Inwardly, I roll my eyes every time I hear: "Make me a Mary in a Martha world." I know they say it because of that one time Mary chose the better thing and camped out at Jesus's feet. I would've done the same (as you well know), but as much out of laziness as righteousness. The difference between you and Martha is only this: you wouldn't have complained.
I think of all the times I left you to do the work, and I'm sorry. I'm sorry for all the times I referred to you as anal-retentive, and I'm sorry, too, for all the times I gave you attitude because you asked me to pick something up or put it away. I'm even sorry for all the times I rolled my eyes at you, but I have to say: at this point, I think there might be something wrong with my eyes? because--no matter how hard I try--I can't seem to get them to stay down where they belong.
I'm a champion eye roller, as it turns out.
Truth is: I'm sorry I don't have more Martha (Sherry) in me. Even after all the waiting tables and tending bar, I suck at multitasking. Also, I choose to expend my energy adventuring. Not cleaning. I prefer a ringless tub but can't seem to make myself scrub the ring out. I fear it grieves you; still, I can't seem to make myself scrub the ring out.
It's a mystery to me: how you did what you did and do what you do. Only it's not, because I know (for almost 60 years) you haven't stopped. You're the Energizer Bunny, and I'm tired (and awed) just watching.
But this is the other thing I wanted to tell you, Mom, about your being Martha. Even if your brother had died, you would've gone out to greet Jesus. Like Martha, you would've followed up your: "Lord, if thou hadst been here, my brother had not died," with: "But I know, that even now, whatsoever thou wilt ask of God, God will give it thee."

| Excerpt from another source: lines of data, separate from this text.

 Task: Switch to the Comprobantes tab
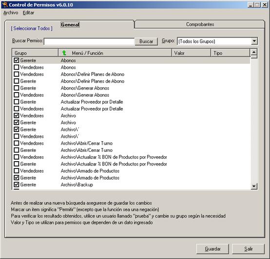[x=200, y=24]
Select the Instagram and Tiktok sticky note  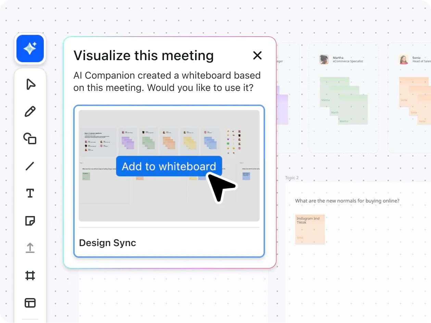[310, 229]
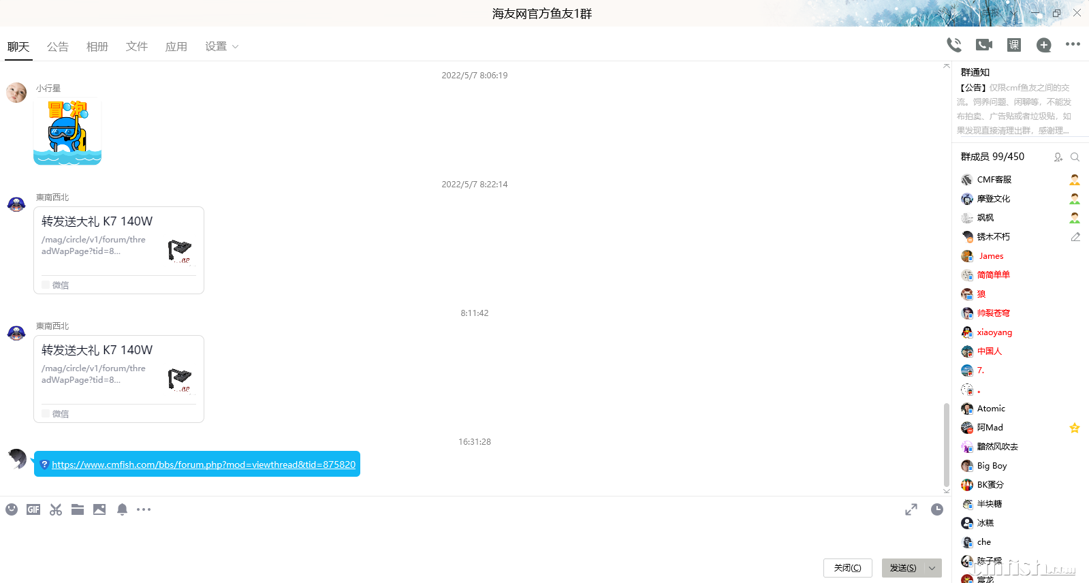Open the GIF sticker panel
The image size is (1089, 583).
(x=33, y=509)
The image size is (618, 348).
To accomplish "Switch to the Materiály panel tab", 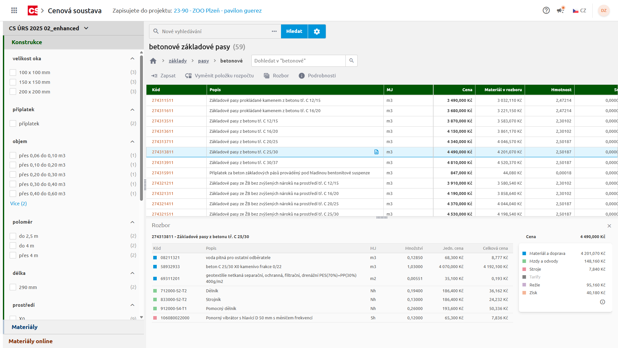I will pyautogui.click(x=25, y=327).
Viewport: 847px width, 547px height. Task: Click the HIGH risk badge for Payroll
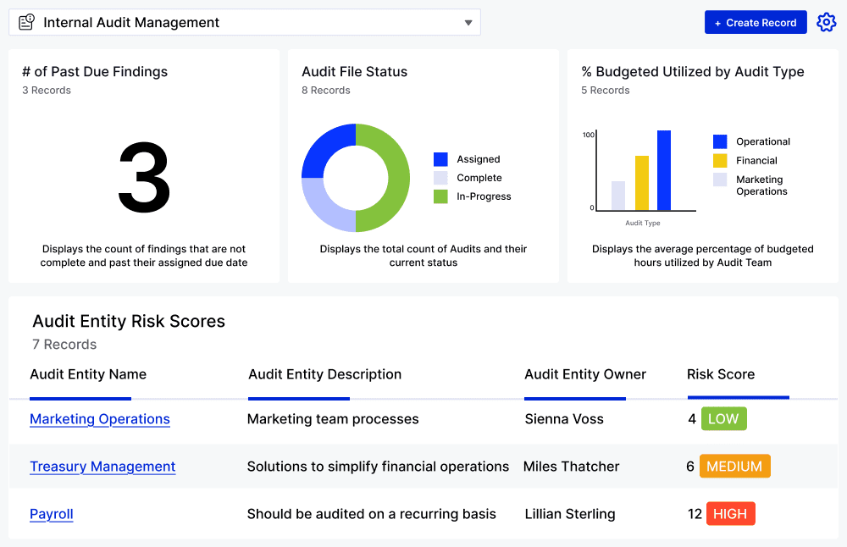[x=730, y=513]
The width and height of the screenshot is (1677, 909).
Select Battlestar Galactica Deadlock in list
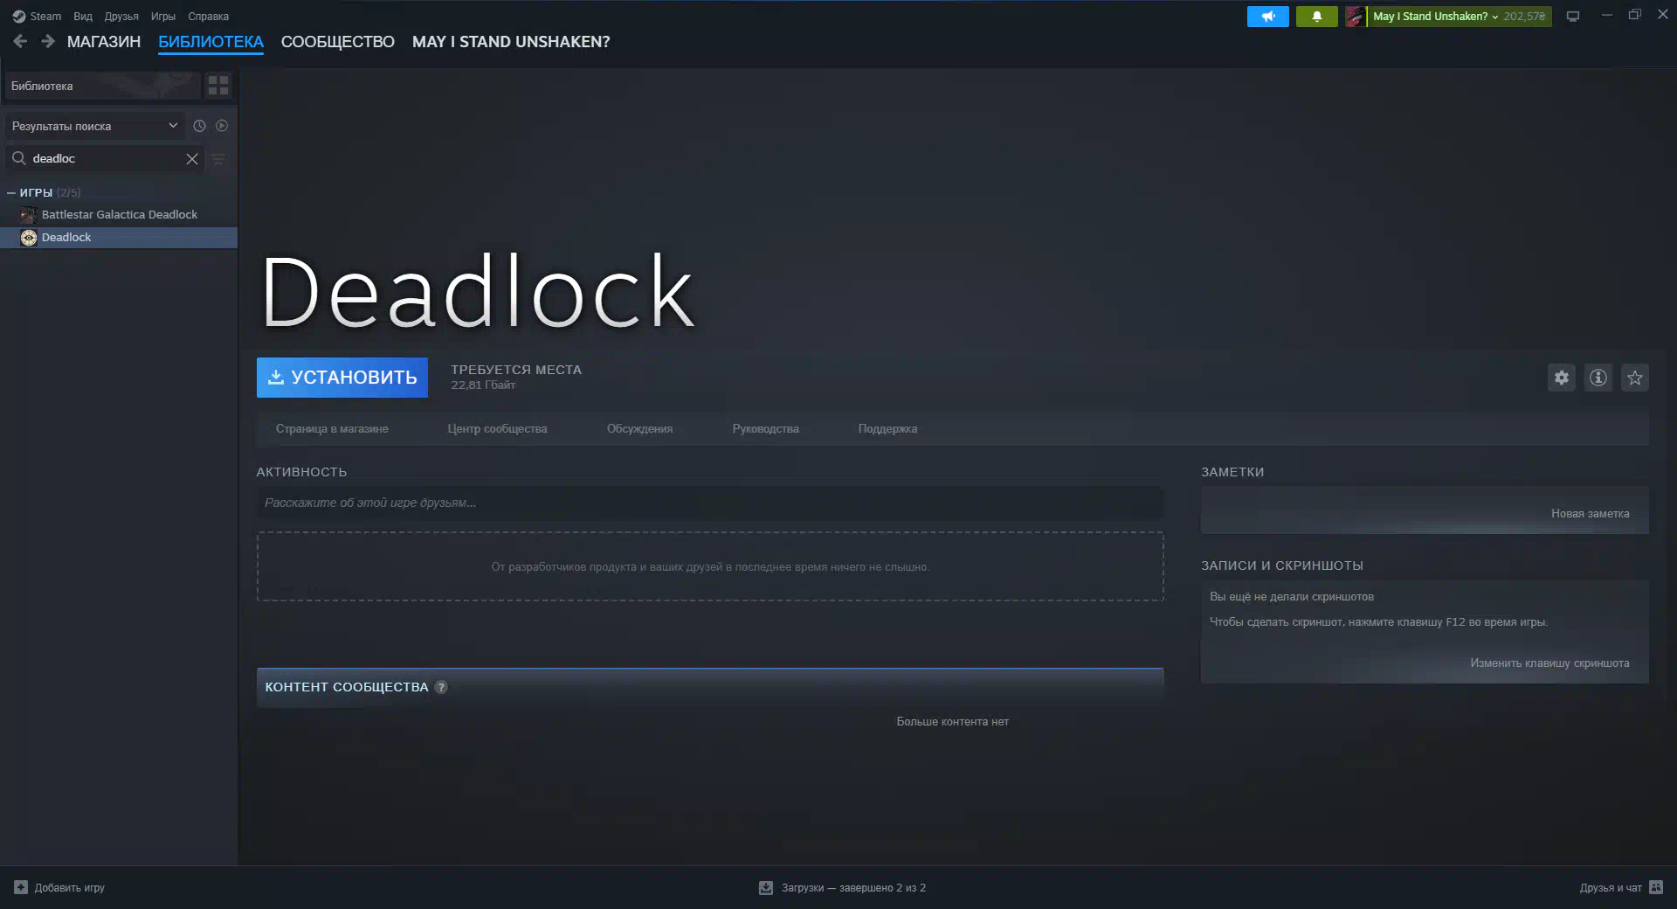[x=119, y=215]
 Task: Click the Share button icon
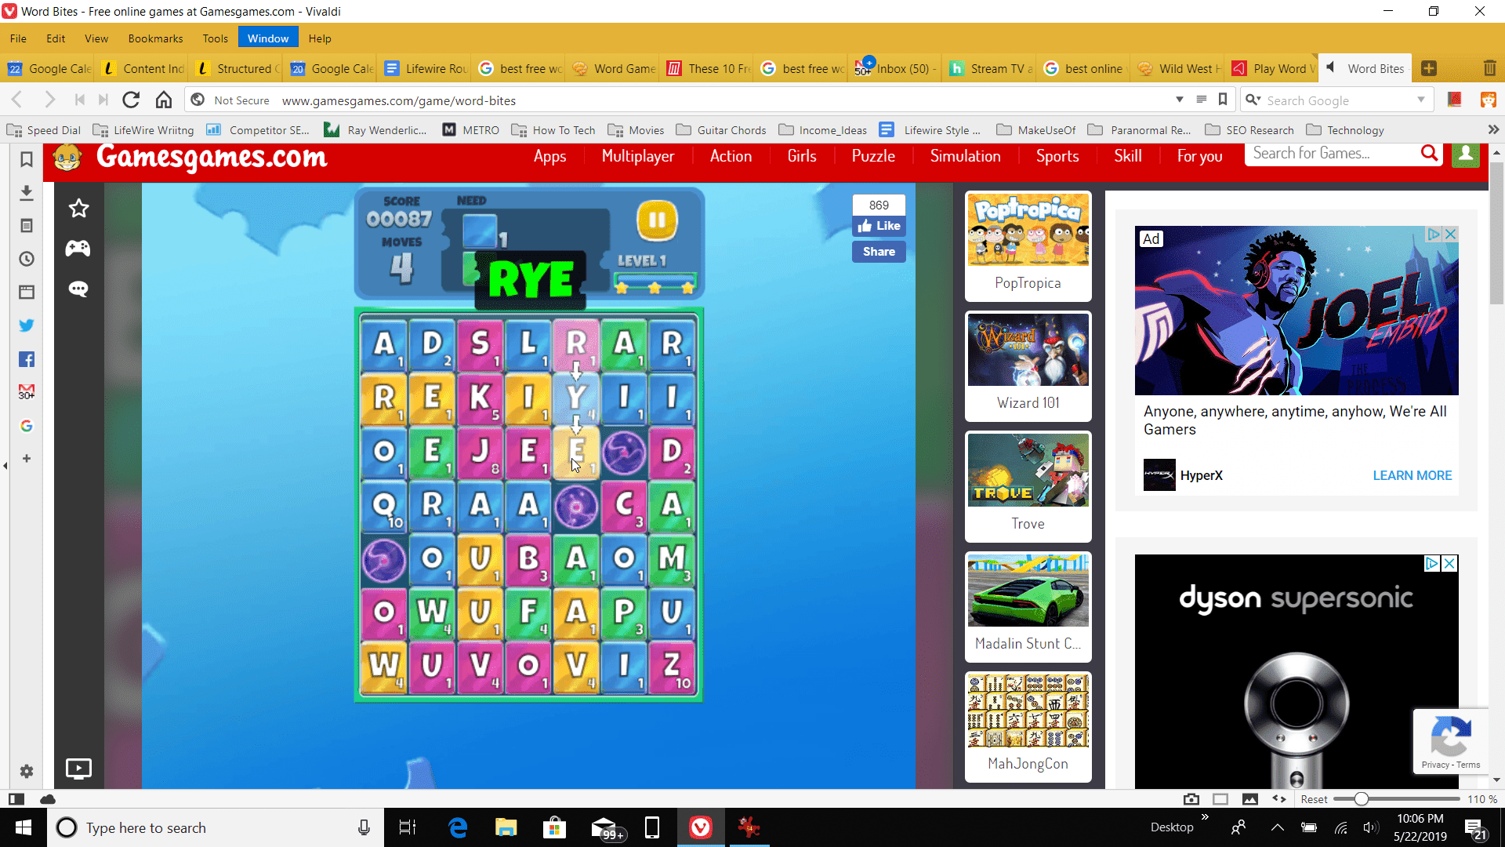coord(879,250)
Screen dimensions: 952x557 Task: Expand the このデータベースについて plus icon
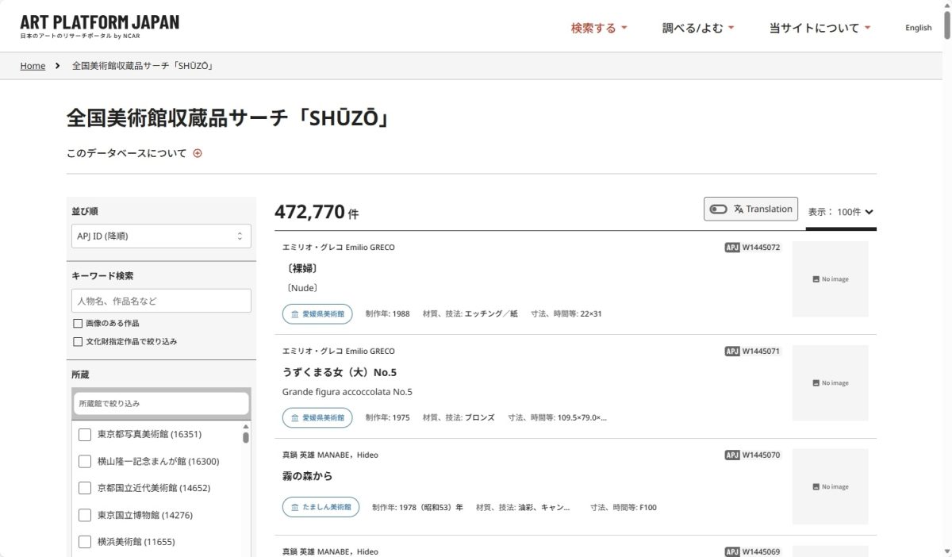(198, 153)
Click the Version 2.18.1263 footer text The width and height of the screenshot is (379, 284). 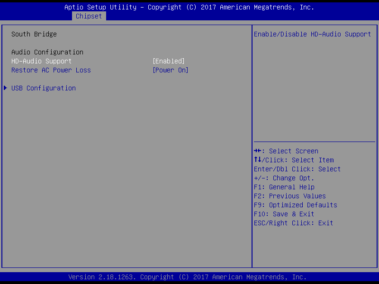pos(187,277)

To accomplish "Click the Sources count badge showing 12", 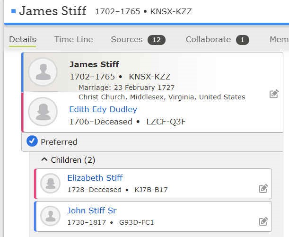I will click(x=157, y=40).
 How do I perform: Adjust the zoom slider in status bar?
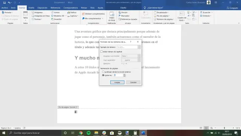point(224,128)
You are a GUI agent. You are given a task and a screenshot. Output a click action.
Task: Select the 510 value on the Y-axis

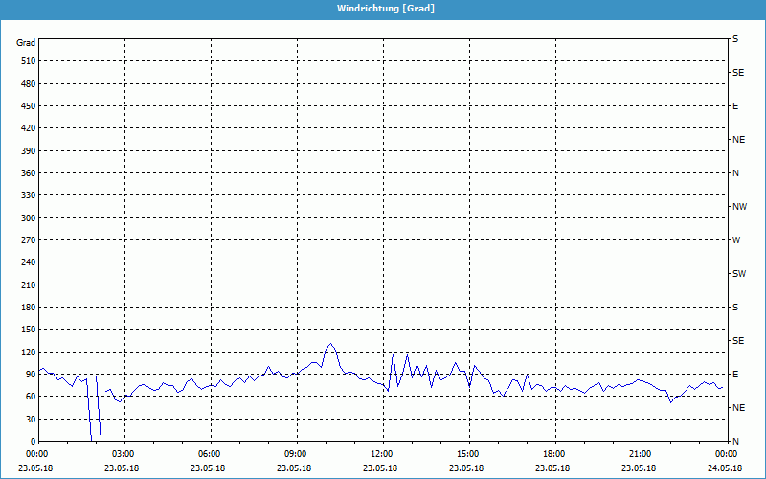27,61
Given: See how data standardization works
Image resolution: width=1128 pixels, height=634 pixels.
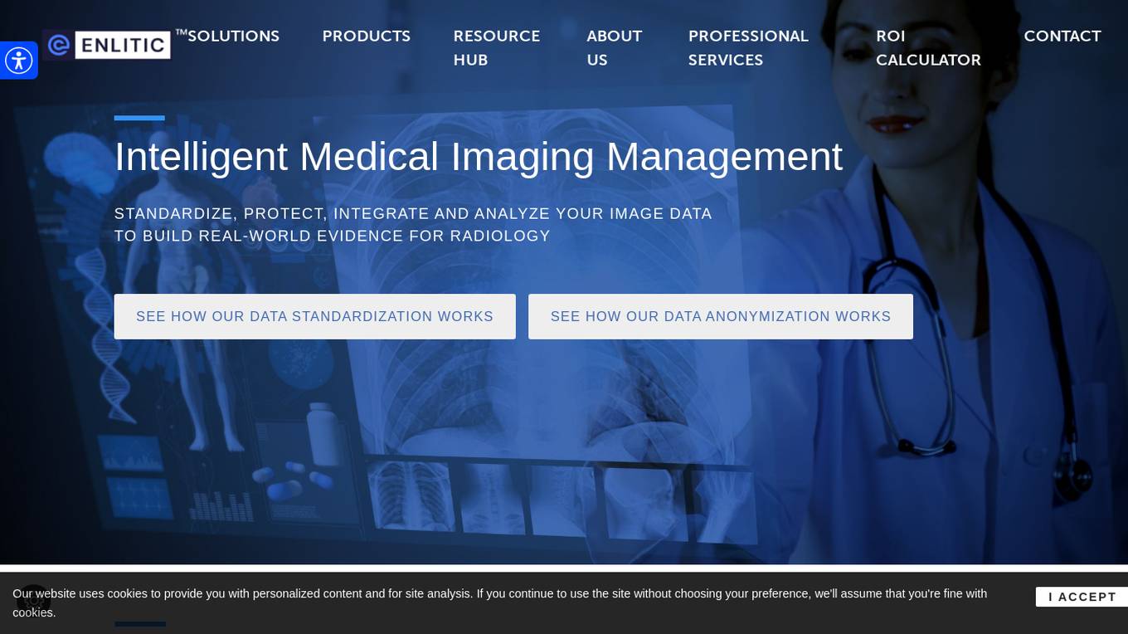Looking at the screenshot, I should [x=315, y=316].
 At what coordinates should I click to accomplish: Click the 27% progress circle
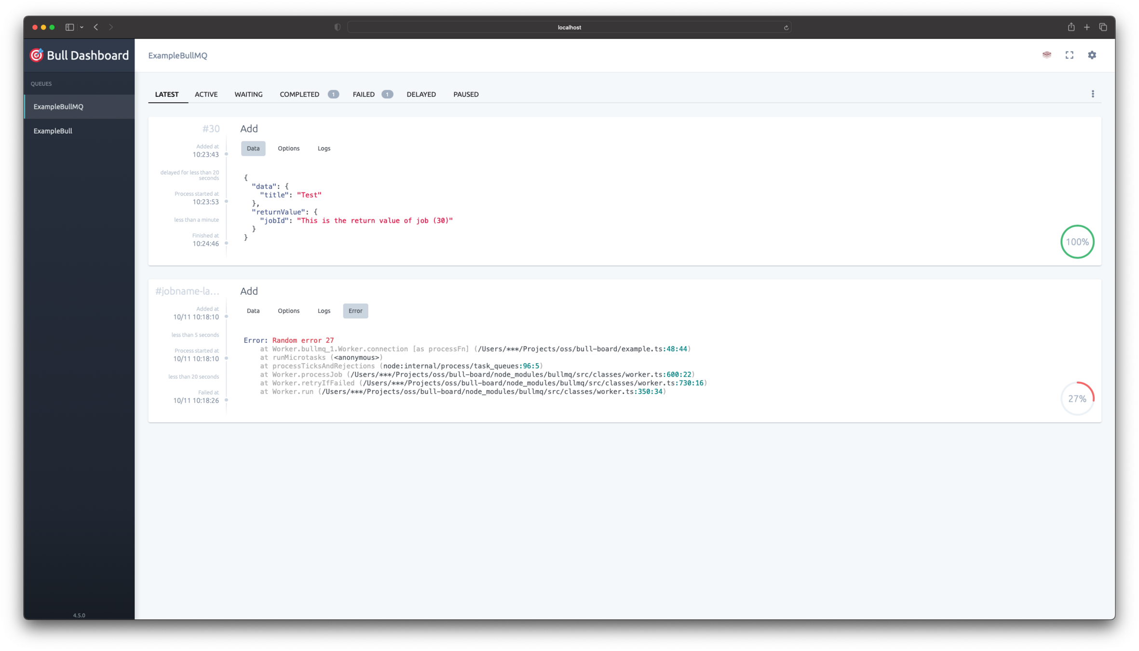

I wouldn't have. I would've been despondent like Mary. I wouldn't have displayed the hope of Martha; I would've cracked and crashed. I would've caused Jesus to groan in His spirit.
I've done it so many times.
I just wanted to tell you: I think you're fantastic just the way you are. I'm so proud to be your daughter (even though I'm a big, hot hoopty mess), and I'm so glad to be your sister in Christ, too. I love you.